You have got to give it to him........he said all this with one of his straight faces.

 

Why oh why would the interviewer not respond with questions about the NI protocol??????

2 hours ago, cocoonclub said:

You meant the EU has “the right to this vaccine it is already paid for with tax payers  money”, didn’t you? 

Somehow I don't think so.

50 minutes ago, JBChiangRai said:

The UK very cleverly wrote a clause in that contract to say its full order must be honored before any other deliveries to any other (as yet unsigned) customers.

Which many on here have disputed and demand evidence for......I have seen it said on other forums, but the Brexiteers insist the UK would not do such a thing....it simply isn't cricket.

8 minutes ago, Surelynot said:

You have got to give it to him........he said all this with one of his straight faces.

 

Why oh why would the interviewer not respond with questions about the NI protocol??????
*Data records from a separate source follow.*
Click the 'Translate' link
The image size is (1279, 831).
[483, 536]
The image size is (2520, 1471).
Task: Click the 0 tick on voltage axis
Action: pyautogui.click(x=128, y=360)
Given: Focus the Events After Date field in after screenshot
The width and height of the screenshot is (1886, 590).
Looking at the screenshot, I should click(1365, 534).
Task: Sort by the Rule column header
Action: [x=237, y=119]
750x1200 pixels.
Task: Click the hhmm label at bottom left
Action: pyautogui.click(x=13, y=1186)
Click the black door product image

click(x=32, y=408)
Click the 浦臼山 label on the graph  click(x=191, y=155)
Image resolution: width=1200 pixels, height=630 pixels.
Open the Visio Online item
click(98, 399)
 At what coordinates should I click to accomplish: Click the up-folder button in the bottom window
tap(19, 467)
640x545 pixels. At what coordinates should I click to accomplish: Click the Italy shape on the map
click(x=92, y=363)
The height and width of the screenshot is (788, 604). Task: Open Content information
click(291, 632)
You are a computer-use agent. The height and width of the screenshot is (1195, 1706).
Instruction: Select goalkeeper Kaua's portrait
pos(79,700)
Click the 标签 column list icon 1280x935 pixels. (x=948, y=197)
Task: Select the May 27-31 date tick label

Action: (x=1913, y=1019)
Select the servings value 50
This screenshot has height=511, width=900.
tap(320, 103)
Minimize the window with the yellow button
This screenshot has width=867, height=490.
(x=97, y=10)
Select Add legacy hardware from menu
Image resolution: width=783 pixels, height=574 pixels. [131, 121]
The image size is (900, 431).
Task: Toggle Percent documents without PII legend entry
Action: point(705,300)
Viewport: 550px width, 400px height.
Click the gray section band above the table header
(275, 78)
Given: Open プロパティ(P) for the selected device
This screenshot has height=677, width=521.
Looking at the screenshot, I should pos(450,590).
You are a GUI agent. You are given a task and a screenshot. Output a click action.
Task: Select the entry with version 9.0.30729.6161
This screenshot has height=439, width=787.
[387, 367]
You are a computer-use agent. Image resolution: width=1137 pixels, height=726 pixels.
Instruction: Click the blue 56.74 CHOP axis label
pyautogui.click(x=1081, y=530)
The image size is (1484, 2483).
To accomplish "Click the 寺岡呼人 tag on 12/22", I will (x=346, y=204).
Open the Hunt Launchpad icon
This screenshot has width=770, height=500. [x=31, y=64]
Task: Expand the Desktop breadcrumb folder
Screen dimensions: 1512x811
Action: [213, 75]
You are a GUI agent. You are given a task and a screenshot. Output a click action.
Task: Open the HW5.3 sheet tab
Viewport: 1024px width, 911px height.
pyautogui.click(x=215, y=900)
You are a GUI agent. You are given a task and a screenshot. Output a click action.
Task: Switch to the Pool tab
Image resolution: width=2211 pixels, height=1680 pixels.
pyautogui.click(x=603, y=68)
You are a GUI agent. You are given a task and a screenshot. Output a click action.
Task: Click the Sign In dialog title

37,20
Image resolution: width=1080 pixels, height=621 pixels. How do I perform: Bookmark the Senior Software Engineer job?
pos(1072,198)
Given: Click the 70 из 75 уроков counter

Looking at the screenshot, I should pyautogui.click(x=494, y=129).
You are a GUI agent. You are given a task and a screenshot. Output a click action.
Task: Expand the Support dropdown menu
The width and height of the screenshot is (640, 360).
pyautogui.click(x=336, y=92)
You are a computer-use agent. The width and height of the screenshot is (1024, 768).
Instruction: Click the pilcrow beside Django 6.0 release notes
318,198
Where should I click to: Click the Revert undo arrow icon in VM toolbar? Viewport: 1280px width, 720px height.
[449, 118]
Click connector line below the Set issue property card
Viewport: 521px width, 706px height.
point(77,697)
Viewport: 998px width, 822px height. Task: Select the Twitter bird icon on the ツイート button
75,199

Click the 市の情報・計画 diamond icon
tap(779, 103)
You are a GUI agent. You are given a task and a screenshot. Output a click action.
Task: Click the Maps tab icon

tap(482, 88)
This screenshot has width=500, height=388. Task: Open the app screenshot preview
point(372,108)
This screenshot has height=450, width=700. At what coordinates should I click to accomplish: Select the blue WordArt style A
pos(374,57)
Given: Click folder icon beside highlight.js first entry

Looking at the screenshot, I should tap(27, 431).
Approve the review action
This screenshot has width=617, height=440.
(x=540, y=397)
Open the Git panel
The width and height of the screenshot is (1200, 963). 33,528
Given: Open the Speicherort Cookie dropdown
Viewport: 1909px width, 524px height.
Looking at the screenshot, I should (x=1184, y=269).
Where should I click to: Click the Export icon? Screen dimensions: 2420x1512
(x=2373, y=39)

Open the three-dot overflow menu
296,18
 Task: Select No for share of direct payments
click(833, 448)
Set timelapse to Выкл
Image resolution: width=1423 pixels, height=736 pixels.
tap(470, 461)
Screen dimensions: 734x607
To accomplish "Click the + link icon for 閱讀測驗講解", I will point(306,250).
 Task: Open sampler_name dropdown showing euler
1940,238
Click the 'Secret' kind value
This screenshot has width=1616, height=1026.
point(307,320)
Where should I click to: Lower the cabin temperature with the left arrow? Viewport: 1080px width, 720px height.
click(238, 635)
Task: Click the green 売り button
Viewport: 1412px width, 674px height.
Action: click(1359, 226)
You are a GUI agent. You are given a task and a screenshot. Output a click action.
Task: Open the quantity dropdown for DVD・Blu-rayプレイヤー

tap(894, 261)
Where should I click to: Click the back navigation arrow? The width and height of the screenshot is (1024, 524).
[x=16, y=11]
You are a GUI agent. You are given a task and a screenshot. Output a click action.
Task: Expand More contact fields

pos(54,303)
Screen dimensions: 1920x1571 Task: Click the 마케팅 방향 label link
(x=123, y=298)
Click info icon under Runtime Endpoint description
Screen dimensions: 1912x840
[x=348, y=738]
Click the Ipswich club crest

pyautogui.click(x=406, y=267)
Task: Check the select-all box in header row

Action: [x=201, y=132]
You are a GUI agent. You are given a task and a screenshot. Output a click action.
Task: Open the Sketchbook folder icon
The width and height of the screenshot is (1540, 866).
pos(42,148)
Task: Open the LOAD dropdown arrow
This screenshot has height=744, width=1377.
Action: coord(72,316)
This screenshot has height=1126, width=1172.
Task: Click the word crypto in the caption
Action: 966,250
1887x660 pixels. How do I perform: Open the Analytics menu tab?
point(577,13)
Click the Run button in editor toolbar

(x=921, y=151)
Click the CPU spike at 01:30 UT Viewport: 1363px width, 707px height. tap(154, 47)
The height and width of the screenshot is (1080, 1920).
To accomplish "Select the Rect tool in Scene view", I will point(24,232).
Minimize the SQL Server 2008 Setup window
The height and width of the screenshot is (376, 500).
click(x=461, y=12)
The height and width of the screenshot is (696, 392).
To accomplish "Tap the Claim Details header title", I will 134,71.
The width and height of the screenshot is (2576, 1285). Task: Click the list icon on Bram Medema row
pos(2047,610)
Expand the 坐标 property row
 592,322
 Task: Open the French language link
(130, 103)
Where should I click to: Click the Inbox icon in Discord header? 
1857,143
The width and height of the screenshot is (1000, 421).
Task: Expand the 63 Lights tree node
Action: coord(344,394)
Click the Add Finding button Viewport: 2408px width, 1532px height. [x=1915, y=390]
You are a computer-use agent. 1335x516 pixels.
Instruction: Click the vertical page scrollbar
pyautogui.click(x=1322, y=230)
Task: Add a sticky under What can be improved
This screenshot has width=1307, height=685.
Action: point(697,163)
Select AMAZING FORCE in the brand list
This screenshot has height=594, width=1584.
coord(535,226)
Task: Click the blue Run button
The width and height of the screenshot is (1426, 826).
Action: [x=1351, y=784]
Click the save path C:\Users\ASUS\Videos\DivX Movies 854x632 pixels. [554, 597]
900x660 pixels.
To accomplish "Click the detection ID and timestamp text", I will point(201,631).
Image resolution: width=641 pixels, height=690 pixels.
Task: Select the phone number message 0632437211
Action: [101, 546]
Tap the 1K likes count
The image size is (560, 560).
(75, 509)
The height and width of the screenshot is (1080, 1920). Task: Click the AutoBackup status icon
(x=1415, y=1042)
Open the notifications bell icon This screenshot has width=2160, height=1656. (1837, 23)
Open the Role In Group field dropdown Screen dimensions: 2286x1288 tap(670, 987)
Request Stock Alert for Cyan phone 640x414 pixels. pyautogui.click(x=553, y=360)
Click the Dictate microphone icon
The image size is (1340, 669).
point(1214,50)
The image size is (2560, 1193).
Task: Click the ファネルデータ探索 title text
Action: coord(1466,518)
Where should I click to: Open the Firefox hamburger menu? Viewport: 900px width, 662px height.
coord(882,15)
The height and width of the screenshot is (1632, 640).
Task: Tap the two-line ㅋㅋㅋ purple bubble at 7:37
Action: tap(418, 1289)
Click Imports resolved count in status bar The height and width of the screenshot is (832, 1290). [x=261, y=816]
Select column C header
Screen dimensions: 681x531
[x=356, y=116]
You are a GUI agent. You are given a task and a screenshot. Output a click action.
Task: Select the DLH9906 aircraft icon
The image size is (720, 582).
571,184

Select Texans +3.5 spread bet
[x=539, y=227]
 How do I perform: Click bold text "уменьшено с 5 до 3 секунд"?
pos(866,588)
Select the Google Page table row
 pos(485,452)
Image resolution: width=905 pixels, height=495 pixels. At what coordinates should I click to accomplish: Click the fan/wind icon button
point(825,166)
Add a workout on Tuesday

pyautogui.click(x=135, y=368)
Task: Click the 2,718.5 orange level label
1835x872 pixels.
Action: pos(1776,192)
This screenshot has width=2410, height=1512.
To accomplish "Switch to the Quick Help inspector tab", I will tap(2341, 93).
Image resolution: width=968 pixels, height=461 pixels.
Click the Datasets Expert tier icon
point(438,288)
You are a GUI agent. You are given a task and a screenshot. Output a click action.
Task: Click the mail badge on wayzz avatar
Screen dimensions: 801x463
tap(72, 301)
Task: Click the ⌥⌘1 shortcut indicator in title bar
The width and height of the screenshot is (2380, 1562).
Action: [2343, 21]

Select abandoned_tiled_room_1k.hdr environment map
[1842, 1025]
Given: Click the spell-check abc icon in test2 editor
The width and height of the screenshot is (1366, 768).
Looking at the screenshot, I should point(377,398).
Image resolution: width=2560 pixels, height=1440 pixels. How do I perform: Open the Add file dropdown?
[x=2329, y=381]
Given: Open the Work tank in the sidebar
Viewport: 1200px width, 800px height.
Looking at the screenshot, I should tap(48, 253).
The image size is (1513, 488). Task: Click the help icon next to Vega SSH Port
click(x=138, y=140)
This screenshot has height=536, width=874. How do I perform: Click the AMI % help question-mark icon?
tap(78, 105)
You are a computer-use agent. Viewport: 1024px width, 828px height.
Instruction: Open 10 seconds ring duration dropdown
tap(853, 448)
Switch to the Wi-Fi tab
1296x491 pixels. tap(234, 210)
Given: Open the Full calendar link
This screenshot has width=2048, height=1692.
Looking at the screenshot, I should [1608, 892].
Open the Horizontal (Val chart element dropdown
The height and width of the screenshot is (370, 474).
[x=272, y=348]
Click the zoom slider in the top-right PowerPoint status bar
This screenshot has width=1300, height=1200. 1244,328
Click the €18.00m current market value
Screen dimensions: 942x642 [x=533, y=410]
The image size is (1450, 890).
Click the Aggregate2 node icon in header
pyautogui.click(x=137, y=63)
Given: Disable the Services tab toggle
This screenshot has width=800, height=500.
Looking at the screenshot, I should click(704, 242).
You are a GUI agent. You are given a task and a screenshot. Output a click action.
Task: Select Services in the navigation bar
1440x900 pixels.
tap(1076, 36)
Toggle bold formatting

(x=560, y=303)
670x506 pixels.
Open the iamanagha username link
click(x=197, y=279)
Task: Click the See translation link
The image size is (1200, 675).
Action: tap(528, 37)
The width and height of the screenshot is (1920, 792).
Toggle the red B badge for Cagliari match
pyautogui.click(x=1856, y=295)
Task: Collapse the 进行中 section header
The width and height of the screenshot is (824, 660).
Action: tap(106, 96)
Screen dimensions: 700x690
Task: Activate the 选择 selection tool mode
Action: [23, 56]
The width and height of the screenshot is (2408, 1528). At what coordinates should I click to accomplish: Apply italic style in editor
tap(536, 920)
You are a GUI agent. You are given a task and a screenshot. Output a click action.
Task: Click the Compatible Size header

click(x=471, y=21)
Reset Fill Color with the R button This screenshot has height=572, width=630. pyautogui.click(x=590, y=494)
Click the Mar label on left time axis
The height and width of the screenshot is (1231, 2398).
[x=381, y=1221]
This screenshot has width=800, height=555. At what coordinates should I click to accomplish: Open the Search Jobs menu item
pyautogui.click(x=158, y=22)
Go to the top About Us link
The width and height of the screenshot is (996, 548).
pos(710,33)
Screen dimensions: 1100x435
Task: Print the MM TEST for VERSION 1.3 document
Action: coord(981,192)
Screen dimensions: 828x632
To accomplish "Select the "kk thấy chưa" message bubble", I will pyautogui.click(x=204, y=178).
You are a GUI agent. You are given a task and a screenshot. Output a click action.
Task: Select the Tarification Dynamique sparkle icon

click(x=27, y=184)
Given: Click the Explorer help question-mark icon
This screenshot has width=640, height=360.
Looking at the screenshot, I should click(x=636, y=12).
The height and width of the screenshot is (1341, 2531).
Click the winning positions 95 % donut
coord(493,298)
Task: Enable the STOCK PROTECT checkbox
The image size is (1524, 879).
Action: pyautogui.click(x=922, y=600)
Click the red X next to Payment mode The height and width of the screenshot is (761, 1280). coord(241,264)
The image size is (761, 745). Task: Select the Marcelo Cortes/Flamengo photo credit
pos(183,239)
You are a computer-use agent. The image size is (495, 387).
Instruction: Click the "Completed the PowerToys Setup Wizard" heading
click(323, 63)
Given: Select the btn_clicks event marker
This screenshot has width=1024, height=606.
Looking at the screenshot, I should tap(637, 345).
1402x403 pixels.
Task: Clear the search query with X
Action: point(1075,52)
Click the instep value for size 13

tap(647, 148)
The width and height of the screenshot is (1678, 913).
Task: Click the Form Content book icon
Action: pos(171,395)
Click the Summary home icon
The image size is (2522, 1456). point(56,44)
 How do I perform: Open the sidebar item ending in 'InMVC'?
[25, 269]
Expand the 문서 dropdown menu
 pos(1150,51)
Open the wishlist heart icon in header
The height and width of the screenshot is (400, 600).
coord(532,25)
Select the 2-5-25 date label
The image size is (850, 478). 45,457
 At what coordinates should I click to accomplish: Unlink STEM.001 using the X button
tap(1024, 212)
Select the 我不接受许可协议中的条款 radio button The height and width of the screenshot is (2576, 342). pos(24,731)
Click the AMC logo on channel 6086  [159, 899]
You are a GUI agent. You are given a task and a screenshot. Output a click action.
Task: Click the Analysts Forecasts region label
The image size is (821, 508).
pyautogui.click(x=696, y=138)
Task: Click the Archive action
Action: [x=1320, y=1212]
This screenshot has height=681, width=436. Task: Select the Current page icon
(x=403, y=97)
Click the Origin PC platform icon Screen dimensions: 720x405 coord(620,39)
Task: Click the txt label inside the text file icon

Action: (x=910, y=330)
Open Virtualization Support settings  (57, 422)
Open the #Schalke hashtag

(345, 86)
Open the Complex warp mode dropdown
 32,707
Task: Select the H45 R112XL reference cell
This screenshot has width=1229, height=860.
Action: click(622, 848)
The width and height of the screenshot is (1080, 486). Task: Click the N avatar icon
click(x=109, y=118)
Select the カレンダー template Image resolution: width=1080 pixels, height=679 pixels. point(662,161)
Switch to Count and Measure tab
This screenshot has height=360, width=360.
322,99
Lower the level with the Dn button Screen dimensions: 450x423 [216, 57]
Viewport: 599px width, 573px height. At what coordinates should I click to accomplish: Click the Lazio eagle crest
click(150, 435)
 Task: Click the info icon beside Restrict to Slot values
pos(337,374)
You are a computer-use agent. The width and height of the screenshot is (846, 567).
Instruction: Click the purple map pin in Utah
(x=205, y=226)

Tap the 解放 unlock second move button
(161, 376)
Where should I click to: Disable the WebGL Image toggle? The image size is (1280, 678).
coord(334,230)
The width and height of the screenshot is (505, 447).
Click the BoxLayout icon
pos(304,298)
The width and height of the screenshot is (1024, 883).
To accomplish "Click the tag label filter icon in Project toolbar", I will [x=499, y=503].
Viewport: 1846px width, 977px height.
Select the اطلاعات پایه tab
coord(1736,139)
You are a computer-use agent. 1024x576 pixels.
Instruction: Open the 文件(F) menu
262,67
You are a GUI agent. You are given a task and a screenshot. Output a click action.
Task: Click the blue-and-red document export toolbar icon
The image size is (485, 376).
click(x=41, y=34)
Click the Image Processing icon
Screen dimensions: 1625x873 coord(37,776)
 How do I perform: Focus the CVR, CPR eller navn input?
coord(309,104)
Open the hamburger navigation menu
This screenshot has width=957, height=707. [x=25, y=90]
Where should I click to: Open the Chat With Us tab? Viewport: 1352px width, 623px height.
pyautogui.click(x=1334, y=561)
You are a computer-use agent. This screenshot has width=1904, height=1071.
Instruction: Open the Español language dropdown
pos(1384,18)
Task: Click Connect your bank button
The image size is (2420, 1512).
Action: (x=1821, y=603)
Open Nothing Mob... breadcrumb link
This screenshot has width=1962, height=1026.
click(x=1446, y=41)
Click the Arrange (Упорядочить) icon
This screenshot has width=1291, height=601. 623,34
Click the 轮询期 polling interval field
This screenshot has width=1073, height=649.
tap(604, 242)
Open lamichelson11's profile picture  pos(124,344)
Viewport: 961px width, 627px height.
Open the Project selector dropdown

Beat me to it... I was just going to say the same thing!

 

How many times has Boris tried to pull a fast one, breaking international law & signed contracts. The EU ambassador recieving full diplomatic immunity (DI) is another one that comes to mind. We signed the contract, but then told them no DI.

  • Popular Post
2 minutes ago, Surelynot said:

Which many on here have disputed and demand evidence for......I have seen it said on other forums, but the Brexiteers insist the UK would not do such a thing....it simply isn't cricket.

Again, if this is true its a problem between UK and the company. Just like this is a problem between the EU and the company. Its not as if this company is UK state owned. Its a public company they sold stuff they did not have. 

 

Now they want to give it to the UK first because of their contract. The EU does not agree an enacts a law they have every right too as they too have a contract. Besides it was produced in the EU and the EU also funded the research just as the UK. So I feel this a a fair solution. Keep what is in the UK in the UK and what was made in EU in Eu.

 

Just two sides both wanting what is best for them. I can't blame the UK or the EU.

2 minutes ago, Surelynot said:

Which many on here have disputed and demand evidence for......I have seen it said on other forums, but the Brexiteers insist the UK would not do such a thing....it simply isn't cricket.

Last year when  the demand for PPE exceed supply, The UK found just placing an order wasn't sufficent as sometimes for supplier would sell their PPE stock to the highest bidder

  • Popular Post

Just imagine.......

 

All vaccine production is taking place in the UK and it is the UK that has funded, upfront, all research and production costs............but the EU has signed a commercial contract saying all vaccine production must be shipped out of the UK to the EU before any supplies got to the UK............mmmm........fine, no problem?